━━ Data for processing ━━

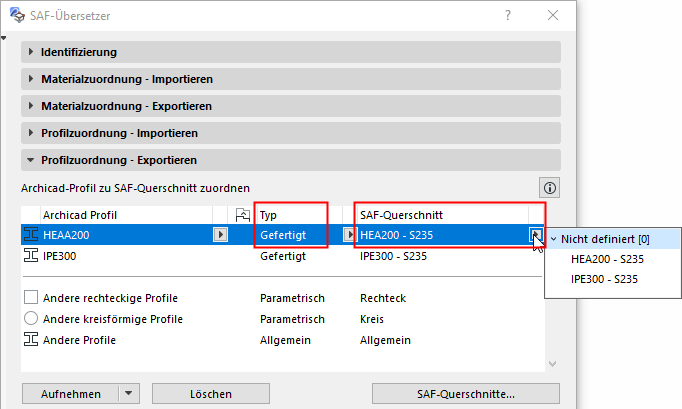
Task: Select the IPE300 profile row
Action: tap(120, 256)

━━━
━━ Data for processing ━━

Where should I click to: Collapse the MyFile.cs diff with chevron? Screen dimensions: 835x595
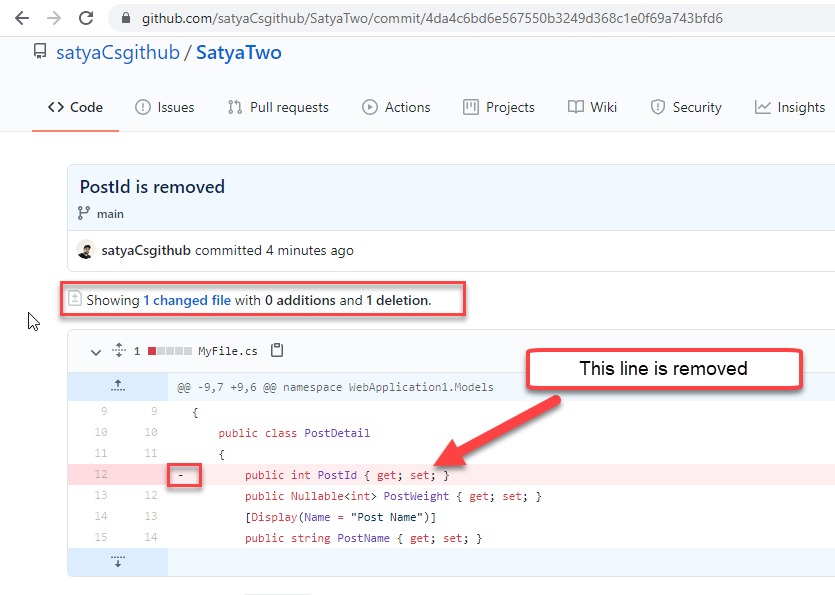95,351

━━━
━━ Data for processing ━━

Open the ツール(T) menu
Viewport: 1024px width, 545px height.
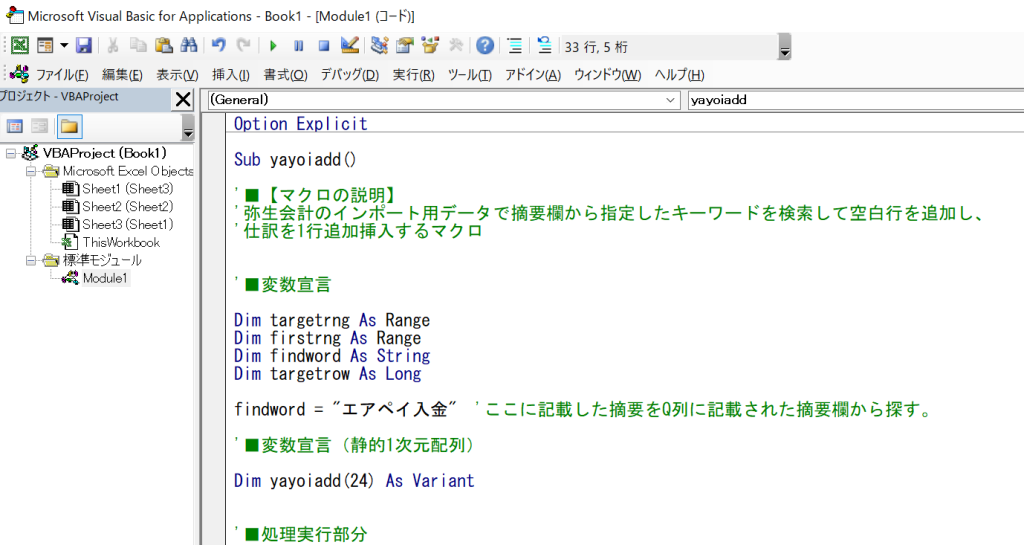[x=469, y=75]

━━━

Show, in full, every line of the data above that contains the string "with". Case counts.

**The result:**
Where should I click to: Collapse the MyFile.cs diff with chevron? Screen dimensions: 835x595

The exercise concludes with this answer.